Increasingly, video visitation systems offer what promises to be such potentially cost-effective options as Web-based self-scheduling systems, real time monitoring of visits, digital storage of visits, video arraignment, and court document software which allows detainees to review and electronically sign court documents.  A major advance has also been the development of optional features for visitation systems to allow integration with jail or prison management information systems, commissary systems, email accounts and library/educational program accounts. Video visitation and arraignment in jails and prisons is increasingly replacing inmates’ in-person courtroom visits, parole board and even replacing face-to-face psychiatric, medical and attorney consultations. All of which have the potential to save time and money.
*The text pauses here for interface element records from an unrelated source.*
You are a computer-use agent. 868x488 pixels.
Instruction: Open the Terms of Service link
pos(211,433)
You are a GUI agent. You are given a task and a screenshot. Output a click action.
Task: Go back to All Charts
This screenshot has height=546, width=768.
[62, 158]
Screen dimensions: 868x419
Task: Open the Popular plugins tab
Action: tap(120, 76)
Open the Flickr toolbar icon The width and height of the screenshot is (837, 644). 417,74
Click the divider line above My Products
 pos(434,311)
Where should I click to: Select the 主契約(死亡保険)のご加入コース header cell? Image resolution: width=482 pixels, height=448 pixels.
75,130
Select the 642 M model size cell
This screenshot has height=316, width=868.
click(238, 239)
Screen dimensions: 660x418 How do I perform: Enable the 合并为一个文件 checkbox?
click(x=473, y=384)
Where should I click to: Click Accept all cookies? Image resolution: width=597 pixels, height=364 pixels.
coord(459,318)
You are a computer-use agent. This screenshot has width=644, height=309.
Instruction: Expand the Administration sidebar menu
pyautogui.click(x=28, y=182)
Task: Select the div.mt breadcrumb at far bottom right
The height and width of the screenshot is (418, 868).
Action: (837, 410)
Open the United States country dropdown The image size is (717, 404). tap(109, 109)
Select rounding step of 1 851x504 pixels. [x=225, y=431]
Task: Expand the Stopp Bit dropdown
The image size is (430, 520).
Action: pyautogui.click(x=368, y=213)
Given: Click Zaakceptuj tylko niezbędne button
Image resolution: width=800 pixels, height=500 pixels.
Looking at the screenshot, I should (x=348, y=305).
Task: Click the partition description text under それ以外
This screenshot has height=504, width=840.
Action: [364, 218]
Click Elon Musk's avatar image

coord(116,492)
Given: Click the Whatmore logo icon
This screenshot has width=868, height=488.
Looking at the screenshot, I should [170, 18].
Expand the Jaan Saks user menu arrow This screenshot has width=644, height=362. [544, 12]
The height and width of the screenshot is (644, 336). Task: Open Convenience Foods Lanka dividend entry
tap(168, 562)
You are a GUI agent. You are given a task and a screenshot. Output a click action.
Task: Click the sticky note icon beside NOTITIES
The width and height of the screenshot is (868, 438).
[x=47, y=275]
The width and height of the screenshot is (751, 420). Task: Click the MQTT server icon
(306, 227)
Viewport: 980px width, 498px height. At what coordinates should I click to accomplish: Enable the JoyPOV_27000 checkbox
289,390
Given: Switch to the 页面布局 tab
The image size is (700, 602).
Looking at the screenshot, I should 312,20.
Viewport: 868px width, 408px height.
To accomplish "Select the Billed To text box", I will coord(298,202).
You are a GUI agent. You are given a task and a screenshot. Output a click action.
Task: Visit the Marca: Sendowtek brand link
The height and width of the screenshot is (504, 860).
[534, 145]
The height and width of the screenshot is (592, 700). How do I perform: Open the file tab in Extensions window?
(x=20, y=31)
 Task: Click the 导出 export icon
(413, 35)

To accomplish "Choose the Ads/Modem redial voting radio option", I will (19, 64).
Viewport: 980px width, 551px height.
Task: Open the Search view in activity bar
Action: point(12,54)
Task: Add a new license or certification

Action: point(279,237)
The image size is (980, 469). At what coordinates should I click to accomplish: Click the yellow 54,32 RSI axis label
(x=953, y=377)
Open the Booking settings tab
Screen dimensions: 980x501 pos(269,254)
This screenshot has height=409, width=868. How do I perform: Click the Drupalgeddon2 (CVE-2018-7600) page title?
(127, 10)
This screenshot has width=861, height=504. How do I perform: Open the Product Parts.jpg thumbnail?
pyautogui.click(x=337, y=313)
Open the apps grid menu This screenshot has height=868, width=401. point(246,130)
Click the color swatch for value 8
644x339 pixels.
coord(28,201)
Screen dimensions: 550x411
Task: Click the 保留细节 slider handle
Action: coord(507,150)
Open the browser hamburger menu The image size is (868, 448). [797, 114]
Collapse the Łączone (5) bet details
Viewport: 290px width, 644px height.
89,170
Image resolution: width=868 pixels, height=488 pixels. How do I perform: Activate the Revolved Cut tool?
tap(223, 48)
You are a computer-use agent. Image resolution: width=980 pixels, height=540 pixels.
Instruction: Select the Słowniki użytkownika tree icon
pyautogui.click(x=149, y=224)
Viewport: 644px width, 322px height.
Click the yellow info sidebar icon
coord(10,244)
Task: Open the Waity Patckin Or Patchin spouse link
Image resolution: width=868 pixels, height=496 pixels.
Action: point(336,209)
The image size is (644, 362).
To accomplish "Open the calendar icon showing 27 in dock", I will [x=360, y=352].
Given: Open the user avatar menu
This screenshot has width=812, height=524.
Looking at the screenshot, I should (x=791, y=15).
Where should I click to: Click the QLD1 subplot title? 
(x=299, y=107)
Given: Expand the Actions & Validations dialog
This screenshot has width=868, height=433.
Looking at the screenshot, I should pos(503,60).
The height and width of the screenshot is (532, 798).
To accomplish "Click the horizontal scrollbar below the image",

The most obvious way to generate revenue from video visitation is charge for visits. While a certain number of free visits are required in all jurisdictions (the number varies by locality) there is generally no prohibition against charging fees for additional visits and fees for these visits can typically be set by administrators. Some agencies provide multiple visitor centers in the community from which visitors can participate in remote visits. Visitors can choose from one of several locations in the community and are charged fees for this convenience “service.” Community video centers are in such places as local police stations, community centers, other jails or prisons in the area, or local churches.

Correctional and detention facilities are increasingly moving to internet visitation to provide an easier visiting solution for the public, reduce contraband entering the facility, and generate additional revenue. In one locality a mobile detention visitation bus travels the county and makes stops at strategic locations.

The issue of allowing nonprofessional visitors to chat with inmates from their residences is still an issue up for debate. Many officials are not yet comfortable with the overall lack of content control and control over “who” is talking to the inmate on the other end of the line. No doubt technology will continue to advance to address these concerns. As advances are made, the probability that video systems will not only pay for themselves but become increasing sources of revenue.